**Description of the task:** In the news report about the UK manhunt, why was Mr Adeyeye declared "unlawfully at large"? Answer in one to three sentences.

**Passage to read:**
Special Reports

UK launches manhunt for Nigerian who ‘abducted’ son from France

The British-Nigerian had been jailed in the UK for the act but is expected to spend more time in jail.

The UK authorities have launched a manhunt for a Nigerian who was jailed after abducting his son from France to Nigeria, but was wrongly released from prison.

Mr Adeyeye is a Nigerian-British citizen who was released in April after completing a six-month sentence for contempt of court.

The contempt was for violating the UK High Court’s Return Order and multiple judicial directives intended to facilitate the return of his son, Laurys.

According to the court documents, Mr Adeyeye had abducted his four-year-old son in July 2024, during what was supposed to be their first overnight stay together during the implementation of a “progressive visit arrangement” ordered by a French Court the previous year.

Mr Adeyeye took Laurys from France, where he and his mother, Claire N’Djosse, a Cameroonian, had lived since his birth in 2021, to England and then to Nigeria without the consent of his mother, his primary caregiver.

When the scheduled time for the sleepover elapsed, and it was time to return the child to his mother, Mr Adeyeye claimed that the four-year-old had been taken on a two-week holiday with his family.

He did not indicate where the boy had gone for the two-week holiday. He did not return the child after the “two-week holiday” expired, prompting an investigation that eventually revealed he had taken the child to Nigeria.

The court documents reviewed by this paper showed that Mr Adeyeye left the child in the care of relatives and returned to the United Kingdom, where he was arrested months later.

He was then sentenced to six months in prison for breach of the Return Order after doing “absolutely nothing” to comply. While in custody, he was also found in further breach of the Return Order in April 2026 and sentenced to an additional 12 months.

But notice of this was not communicated to the prison until the eve of his release, and “was not flagged before his release on the morning of 21 April for the 6 months sentence” he was held on.

As such, he was declared “unlawfully at large”, prompting a police manhunt to locate and rearrest him.

The judge presiding over the case, Justice Hayden, described the case as “highly unusual” and traumatic for 4-year-old Laurys, abandoned in Nigeria.

“He finds himself in an alien country now, without his father or mother, and in a culture that will be strange to him. His language was French, which is now not spoken around him.

**Entries shown:**

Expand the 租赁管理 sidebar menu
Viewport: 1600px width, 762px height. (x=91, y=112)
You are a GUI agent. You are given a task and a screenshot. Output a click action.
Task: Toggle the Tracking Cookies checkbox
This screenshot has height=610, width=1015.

--

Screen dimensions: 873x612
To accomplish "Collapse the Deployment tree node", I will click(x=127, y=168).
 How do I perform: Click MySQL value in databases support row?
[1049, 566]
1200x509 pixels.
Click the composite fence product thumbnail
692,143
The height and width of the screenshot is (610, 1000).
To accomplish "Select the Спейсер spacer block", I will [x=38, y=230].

**Exercise result:** While in custody, he was given an additional 12-month sentence for a further breach of the Return Order. The prison was not told about it until the eve of his release, so it was not flagged and he was freed on the morning of 21 April after serving only the six-month sentence.